Question

In a series of 4 trials, the probability of getting two successes is equal to the probability of getting three successes. The probability of getting at least one success is:

• A. $\frac{609}{625}$
• B. $\frac{16}{625}$
• C. $\frac{513}{625}$
• D. $\frac{112}{625}$

Answer 1

Answer: (A)

$\frac{609}{625}$

Answer 2

Let $p$ and $q = 1 - p$ be the probabilities of success and failure, respectively.

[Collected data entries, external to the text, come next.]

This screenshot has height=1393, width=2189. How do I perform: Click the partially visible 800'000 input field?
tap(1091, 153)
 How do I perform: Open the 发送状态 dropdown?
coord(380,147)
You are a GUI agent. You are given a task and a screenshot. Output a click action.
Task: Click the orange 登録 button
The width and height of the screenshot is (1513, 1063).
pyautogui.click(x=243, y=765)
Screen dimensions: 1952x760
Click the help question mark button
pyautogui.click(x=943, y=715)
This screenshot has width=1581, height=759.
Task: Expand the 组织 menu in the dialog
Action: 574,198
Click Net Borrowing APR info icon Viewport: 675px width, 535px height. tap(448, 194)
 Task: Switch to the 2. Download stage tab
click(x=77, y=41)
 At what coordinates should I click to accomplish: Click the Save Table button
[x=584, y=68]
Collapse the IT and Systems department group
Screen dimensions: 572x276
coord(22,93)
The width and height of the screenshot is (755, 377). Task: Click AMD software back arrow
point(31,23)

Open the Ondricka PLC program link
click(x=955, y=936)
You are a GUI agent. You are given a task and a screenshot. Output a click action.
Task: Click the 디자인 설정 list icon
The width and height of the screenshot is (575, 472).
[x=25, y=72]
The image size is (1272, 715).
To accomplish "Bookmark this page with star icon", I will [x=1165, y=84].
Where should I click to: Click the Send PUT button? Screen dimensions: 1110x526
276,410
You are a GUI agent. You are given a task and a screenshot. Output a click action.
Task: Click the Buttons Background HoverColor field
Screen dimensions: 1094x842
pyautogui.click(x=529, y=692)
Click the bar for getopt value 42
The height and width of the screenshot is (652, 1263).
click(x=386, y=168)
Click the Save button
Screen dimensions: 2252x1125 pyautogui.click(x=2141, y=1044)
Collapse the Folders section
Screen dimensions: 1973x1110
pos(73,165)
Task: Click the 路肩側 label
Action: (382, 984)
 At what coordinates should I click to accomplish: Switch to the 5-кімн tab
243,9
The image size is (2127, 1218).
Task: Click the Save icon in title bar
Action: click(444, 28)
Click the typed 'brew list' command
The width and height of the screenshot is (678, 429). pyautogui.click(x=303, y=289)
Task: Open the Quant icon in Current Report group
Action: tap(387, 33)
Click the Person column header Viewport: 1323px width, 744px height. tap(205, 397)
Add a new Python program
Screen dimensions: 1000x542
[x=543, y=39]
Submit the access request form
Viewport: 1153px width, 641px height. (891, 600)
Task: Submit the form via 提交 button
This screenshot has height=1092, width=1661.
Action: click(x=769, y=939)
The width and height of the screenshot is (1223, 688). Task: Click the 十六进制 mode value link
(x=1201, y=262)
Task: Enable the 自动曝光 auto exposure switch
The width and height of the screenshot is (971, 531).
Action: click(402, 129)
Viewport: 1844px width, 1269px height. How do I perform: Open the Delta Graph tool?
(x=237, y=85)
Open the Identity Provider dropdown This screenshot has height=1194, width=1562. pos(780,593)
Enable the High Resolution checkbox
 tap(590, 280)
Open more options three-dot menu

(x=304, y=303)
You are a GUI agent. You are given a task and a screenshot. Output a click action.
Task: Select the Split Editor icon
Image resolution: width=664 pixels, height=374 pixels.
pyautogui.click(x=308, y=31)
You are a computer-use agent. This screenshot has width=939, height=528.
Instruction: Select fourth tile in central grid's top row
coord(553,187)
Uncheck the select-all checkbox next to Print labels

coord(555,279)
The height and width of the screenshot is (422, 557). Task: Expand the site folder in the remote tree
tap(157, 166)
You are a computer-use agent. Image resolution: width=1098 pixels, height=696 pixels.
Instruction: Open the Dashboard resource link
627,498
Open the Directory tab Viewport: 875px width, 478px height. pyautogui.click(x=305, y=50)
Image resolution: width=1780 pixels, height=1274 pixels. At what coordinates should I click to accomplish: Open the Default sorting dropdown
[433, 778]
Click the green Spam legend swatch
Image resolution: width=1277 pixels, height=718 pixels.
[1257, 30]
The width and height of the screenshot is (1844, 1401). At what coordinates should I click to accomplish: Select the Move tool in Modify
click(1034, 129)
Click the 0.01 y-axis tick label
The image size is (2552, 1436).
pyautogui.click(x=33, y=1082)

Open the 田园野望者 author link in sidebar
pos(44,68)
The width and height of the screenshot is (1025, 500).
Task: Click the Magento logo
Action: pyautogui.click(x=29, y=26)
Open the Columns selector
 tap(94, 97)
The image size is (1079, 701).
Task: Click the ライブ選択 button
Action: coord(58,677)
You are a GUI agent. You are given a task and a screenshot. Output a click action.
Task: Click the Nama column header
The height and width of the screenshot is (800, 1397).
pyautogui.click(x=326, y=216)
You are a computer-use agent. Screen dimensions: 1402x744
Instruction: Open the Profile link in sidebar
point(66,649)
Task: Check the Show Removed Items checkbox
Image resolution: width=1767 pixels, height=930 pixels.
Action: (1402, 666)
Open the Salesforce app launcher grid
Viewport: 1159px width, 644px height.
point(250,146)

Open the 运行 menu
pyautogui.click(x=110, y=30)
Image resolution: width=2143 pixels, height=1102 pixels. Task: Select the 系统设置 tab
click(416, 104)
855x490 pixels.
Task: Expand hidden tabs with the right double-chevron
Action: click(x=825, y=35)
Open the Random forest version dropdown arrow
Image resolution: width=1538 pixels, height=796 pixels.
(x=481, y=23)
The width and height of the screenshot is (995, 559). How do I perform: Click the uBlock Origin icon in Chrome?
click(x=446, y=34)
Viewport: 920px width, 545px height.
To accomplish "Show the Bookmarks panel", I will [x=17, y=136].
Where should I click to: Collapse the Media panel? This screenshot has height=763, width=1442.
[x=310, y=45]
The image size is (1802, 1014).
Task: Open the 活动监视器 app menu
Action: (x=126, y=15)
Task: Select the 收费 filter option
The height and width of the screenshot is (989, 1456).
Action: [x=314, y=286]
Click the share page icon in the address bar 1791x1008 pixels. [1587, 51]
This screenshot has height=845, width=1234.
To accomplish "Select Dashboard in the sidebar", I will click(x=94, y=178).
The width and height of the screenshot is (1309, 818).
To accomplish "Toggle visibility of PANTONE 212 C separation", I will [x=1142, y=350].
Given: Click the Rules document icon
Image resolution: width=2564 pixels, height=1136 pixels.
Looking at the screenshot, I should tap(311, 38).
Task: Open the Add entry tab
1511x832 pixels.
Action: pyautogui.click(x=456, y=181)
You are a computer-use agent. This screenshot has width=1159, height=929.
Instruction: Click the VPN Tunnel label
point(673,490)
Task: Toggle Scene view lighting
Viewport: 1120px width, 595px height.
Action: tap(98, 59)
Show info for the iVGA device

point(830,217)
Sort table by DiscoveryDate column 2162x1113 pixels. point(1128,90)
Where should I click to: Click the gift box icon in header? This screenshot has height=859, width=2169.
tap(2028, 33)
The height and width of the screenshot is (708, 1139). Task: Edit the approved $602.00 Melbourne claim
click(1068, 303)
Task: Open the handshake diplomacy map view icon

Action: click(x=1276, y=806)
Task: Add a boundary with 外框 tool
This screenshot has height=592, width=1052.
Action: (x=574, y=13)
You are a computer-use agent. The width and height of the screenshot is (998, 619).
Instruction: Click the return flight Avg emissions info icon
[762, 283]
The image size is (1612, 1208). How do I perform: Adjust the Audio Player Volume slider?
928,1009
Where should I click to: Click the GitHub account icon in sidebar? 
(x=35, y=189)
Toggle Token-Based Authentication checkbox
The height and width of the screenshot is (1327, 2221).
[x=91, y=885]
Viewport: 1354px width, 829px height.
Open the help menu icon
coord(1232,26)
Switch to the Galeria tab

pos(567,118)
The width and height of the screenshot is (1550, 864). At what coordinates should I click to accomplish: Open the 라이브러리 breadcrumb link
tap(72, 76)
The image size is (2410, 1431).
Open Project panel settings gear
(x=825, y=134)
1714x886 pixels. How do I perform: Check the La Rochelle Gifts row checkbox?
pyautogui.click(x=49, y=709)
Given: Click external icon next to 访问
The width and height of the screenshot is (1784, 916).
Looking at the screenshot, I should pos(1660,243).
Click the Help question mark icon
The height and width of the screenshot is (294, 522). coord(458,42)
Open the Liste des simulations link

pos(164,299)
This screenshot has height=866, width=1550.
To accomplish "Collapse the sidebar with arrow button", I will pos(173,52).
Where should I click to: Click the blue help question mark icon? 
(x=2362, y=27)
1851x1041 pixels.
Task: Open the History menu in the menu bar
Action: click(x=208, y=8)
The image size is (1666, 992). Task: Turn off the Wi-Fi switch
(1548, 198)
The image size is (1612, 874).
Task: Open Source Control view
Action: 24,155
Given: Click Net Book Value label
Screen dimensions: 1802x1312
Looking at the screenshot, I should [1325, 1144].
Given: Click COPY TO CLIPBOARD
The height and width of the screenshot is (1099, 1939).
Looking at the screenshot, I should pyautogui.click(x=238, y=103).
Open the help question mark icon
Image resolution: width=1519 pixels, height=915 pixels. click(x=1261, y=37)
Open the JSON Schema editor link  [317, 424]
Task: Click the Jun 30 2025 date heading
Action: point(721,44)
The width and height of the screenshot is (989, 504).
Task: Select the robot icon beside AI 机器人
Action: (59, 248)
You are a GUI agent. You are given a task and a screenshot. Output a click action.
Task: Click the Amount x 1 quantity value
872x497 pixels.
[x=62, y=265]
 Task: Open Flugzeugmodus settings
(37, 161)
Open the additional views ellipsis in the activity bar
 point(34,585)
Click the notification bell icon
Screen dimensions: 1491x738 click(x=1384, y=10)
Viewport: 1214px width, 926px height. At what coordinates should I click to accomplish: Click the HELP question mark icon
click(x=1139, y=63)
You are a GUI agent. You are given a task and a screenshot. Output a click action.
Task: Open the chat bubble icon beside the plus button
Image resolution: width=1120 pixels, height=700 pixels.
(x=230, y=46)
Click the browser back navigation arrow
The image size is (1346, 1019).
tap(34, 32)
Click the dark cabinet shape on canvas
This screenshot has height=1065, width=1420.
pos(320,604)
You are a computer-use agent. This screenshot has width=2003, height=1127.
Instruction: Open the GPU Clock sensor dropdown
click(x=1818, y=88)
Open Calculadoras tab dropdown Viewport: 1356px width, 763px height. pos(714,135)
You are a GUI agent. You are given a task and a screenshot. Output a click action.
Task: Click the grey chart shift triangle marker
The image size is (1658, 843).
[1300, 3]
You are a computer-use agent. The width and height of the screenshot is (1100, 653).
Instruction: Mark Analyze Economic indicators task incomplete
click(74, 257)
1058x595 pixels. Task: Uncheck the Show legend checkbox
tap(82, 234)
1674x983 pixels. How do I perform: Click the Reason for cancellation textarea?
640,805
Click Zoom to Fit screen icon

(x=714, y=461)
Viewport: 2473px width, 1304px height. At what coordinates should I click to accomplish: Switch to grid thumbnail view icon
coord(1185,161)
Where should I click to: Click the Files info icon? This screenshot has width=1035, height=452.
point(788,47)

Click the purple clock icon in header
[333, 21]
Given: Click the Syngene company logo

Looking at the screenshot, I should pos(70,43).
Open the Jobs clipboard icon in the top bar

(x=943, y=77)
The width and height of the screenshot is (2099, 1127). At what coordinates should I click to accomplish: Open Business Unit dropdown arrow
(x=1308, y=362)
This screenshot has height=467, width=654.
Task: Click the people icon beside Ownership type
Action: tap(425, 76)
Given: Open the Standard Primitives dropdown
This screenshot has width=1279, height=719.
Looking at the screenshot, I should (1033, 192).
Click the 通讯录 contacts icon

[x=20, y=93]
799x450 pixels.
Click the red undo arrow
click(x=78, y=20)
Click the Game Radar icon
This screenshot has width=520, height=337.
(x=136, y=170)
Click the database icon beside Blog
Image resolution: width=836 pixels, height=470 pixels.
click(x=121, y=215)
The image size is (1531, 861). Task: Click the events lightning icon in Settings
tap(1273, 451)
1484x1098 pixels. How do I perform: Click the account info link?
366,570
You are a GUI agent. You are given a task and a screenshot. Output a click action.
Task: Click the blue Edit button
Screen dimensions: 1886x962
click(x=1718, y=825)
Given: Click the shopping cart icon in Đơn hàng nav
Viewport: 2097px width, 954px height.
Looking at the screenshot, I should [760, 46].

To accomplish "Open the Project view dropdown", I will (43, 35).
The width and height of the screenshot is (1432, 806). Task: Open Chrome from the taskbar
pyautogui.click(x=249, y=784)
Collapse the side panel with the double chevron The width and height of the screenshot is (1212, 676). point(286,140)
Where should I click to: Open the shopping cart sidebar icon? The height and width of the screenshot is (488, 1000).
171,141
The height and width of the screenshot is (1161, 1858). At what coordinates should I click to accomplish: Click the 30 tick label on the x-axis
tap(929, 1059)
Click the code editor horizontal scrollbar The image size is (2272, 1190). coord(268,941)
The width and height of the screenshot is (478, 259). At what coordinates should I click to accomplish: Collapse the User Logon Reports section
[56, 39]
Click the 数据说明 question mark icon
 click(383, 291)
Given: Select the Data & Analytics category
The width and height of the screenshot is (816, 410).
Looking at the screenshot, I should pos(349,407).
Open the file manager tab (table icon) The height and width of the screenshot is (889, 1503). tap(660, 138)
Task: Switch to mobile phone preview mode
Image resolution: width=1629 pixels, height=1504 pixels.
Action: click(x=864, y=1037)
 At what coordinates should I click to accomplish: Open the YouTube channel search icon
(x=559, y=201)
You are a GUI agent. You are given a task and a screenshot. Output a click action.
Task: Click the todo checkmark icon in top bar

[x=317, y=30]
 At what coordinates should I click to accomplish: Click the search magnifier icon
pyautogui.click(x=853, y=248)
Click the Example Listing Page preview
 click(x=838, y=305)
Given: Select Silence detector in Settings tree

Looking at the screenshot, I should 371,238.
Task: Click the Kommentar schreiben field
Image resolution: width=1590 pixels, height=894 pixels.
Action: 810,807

The probability of getting $r$ successes in $n$ trials is:

$P(r) = \binom{n}{r} p^r q^{n-r}.$

For $n = 4$, the probabilities of two and three successes are equal:

$\binom{4}{2} p^2 q^2 = \binom{4}{3} p^3 q.$

Simplify the binomial coefficients:

$6p^2 q^2 = 4p^3 q.$

Divide through by $p^2 q$ (since $p, q > 0$):

$6q = 4p \implies 3q = 2p \implies q = \frac{2}{5}, \; p = \frac{3}{5}.$

The probability of getting at least one success is:

$P(\text{at least one success}) = 1 - P(0),$

where:

$P(0) = \binom{4}{0} p^0 q^4 = q^4 = \left( \frac{2}{5} \right)^4 = \frac{16}{625}.$

Thus:

$P(\text{at least one success}) = 1 - \frac{16}{625} = \frac{609}{625}.$